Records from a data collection
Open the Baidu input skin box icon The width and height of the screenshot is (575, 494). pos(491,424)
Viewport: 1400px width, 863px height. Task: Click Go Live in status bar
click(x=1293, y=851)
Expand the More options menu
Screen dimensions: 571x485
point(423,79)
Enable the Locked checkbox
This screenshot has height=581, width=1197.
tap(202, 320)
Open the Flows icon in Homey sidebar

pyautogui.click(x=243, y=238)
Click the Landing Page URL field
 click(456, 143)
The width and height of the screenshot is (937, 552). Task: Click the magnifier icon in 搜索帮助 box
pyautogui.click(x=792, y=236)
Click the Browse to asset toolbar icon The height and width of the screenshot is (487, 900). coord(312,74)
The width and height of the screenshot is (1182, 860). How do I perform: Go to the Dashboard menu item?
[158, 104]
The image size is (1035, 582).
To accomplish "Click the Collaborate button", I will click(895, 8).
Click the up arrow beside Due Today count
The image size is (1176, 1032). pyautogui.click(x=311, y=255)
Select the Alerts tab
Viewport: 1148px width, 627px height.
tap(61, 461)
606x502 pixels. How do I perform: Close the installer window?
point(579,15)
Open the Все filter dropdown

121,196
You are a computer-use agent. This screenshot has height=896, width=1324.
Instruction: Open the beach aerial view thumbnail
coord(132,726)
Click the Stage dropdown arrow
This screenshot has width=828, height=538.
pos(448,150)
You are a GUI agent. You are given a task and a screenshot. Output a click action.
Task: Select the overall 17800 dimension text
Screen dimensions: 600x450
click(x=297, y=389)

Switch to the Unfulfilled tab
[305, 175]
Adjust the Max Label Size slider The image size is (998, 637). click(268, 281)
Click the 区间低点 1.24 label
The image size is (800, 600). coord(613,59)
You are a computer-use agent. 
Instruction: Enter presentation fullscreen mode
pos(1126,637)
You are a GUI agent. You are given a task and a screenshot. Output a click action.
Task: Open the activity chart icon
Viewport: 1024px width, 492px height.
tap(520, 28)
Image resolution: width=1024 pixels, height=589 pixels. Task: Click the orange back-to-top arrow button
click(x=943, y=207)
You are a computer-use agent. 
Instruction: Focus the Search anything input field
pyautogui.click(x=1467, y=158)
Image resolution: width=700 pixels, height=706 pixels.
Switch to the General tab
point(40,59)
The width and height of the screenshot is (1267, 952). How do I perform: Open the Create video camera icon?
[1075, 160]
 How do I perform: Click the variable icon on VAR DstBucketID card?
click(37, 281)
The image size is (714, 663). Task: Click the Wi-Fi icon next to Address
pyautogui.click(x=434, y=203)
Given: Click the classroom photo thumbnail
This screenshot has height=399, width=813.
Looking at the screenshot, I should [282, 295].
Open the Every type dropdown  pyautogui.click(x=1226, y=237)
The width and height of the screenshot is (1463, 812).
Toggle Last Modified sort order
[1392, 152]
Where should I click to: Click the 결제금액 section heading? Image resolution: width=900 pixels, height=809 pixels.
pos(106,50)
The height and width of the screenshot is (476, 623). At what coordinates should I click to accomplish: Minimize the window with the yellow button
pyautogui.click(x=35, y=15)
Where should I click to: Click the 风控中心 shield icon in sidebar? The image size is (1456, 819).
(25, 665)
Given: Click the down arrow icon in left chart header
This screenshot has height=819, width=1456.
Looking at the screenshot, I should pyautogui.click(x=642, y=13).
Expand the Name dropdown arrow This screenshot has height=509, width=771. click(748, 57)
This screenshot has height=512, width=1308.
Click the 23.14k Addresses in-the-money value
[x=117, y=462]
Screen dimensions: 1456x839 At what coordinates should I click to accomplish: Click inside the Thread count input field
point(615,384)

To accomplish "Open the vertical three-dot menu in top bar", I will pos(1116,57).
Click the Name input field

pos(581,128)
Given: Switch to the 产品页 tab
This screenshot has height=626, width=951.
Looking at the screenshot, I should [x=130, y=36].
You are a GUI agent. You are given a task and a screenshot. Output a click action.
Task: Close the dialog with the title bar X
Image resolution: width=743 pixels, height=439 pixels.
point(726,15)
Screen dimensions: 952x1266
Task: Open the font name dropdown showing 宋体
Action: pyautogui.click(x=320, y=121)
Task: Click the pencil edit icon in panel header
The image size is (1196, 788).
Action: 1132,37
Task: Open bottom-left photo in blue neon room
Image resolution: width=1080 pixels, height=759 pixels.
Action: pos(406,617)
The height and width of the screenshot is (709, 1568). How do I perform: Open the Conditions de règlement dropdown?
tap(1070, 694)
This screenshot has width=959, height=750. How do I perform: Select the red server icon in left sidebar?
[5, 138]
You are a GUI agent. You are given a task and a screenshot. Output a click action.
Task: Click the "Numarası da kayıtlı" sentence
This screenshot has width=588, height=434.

What is being asked
Put the lines of the material above, from the line containing "Click the Landing Page URL field" through the line containing "point(579,15)", both included, into a JSON list of strings with one string per line and no blank lines.

Correct response
[
  "Click the Landing Page URL field",
  " click(456, 143)",
  "The width and height of the screenshot is (937, 552). Task: Click the magnifier icon in 搜索帮助 box",
  "pyautogui.click(x=792, y=236)",
  "Click the Browse to asset toolbar icon The height and width of the screenshot is (487, 900). coord(312,74)",
  "The width and height of the screenshot is (1182, 860). How do I perform: Go to the Dashboard menu item?",
  "[158, 104]",
  "The image size is (1035, 582).",
  "To accomplish \"Click the Collaborate button\", I will click(895, 8).",
  "Click the up arrow beside Due Today count",
  "The image size is (1176, 1032). pyautogui.click(x=311, y=255)",
  "Select the Alerts tab",
  "Viewport: 1148px width, 627px height.",
  "tap(61, 461)",
  "606x502 pixels. How do I perform: Close the installer window?",
  "point(579,15)"
]